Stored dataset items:
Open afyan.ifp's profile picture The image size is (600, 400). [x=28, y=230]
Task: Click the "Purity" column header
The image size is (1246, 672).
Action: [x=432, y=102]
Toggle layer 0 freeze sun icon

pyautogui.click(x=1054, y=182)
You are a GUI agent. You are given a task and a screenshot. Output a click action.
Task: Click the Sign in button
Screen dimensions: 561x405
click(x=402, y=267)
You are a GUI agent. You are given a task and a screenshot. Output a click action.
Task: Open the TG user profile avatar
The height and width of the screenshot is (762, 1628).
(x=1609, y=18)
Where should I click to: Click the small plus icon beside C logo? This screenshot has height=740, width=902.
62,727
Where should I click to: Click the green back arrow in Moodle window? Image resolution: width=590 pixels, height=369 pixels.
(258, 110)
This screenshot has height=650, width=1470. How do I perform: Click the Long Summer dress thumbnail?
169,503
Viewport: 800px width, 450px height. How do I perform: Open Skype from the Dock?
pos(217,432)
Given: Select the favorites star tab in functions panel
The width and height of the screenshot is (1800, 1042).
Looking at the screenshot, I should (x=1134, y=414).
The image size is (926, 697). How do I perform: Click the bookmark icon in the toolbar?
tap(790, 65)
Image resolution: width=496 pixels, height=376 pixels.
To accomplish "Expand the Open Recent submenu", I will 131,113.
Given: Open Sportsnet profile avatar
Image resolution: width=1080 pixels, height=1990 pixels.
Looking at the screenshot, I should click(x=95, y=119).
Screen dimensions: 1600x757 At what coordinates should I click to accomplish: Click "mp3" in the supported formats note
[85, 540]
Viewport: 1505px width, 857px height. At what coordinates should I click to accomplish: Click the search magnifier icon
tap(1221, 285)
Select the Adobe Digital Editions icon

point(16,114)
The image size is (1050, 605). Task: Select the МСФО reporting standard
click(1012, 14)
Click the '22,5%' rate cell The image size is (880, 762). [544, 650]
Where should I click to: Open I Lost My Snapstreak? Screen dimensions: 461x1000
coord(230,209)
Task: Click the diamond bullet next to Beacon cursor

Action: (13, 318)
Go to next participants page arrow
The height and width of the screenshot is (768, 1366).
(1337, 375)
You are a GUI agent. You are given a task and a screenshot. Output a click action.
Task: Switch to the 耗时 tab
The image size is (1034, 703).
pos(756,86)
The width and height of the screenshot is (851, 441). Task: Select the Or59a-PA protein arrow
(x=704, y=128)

#### Instructions to follow
Copy exactly the line that contains "Click the '22,5%'" and every line after it, up to and including the last line of the records.

#### Task output
Click the '22,5%' rate cell The image size is (880, 762). [544, 650]
Where should I click to: Open I Lost My Snapstreak? Screen dimensions: 461x1000
coord(230,209)
Task: Click the diamond bullet next to Beacon cursor

Action: (13, 318)
Go to next participants page arrow
The height and width of the screenshot is (768, 1366).
(1337, 375)
You are a GUI agent. You are given a task and a screenshot. Output a click action.
Task: Switch to the 耗时 tab
The image size is (1034, 703).
pos(756,86)
The width and height of the screenshot is (851, 441). Task: Select the Or59a-PA protein arrow
(x=704, y=128)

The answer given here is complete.